The Last Good Cable
Maya found her in the hospital room, pale against the starched sheets, the chemotherapy port protruding like a foreign object from her chest. Elena had always been the one with the plan—career trajectory mapped out, vitamin supplements sorted by day of the week, a five-year vision board that had included climbing Kilimanjaro together. Now she couldn't keep down organic spinach smoothies.
"You're not eating," Maya said, setting down the takeout container. It had become their routine: Maya bringing whatever Elena might tolerate, Elena pretending to consider it.
"Ran out of cable TV shows to binge," Elena whispered, her voice thin as paper. "Everything's so loud now. Even the silence."
Maya thought about the fox they'd seen last winter, during that disastrous trip to the cabin where they'd both finally admitted the affair had been draining them dry. The animal had moved across the snow with such deliberate grace, stopping to watch them through the window with amber eyes that seemed to know everything.
"Remember what you said that night?" Elena asked. "About how some things run their course and you have to let them?"
Maya's throat tightened. "I was talking about the relationship, Elena. Not about—you know."
"I know." Elena's fingers found the remote, flipping through channels they weren't paying for anymore. "But it's true either way. Some endings are natural. Others just... are."
The vitamin bottle on the nightstand had expired three months ago. Neither of them had thrown it out.
"I can stay," Maya said. "I don't have work tomorrow."
"Don't." Elena's eyes were closed now. "Go home. Order real food. Maybe meet someone who doesn't make everything so complicated."
Maya stood in the doorway for a long moment, watching the rise and fall of her best friend's chest, the way the afternoon light caught the copper strands in her hair. She wanted to say something profound, something that would matter. But there was nothing left that hadn't already been said between them, in all the years before this room.

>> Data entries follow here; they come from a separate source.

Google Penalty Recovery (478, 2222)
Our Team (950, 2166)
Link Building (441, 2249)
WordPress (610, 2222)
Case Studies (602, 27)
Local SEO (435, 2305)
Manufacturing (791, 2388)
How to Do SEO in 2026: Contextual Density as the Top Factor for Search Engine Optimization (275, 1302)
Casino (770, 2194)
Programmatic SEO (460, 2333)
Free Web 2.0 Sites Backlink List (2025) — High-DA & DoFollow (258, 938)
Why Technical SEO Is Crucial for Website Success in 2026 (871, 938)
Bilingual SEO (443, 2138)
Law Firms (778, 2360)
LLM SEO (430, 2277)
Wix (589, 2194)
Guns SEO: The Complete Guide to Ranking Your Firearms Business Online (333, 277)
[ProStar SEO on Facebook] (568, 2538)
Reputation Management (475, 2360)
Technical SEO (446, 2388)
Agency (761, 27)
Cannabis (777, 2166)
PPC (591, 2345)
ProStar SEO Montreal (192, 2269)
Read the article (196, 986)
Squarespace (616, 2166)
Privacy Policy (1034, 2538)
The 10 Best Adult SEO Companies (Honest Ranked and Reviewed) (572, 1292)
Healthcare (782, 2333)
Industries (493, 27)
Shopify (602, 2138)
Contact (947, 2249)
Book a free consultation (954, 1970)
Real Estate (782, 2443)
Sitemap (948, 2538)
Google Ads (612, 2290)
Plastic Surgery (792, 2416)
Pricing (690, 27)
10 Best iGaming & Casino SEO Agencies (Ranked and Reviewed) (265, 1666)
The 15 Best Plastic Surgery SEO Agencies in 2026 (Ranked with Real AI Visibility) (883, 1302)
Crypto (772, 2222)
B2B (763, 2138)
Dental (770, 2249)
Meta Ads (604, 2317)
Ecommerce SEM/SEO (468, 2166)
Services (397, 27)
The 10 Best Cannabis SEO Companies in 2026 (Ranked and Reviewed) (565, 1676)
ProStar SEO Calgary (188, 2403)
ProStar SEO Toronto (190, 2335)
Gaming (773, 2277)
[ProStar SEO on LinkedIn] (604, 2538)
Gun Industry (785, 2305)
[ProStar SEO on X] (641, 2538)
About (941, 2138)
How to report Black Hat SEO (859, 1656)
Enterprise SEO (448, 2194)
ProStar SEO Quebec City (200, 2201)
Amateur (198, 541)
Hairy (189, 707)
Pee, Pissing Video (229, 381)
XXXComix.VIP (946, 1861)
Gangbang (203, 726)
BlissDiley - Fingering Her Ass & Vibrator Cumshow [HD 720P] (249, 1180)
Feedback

"The fox knew," she said finally, almost to herself.
Elena smiled, eyes still closed. "Yeah. He probably did."
Maya walked out into the corridor where the cable news played on a mounted television, too loud, urgent about nothing that mattered. She pressed the elevator button and thought about how much time they'd wasted not saying the things that mattered most, and how some endings leave you starving even when you're finally free.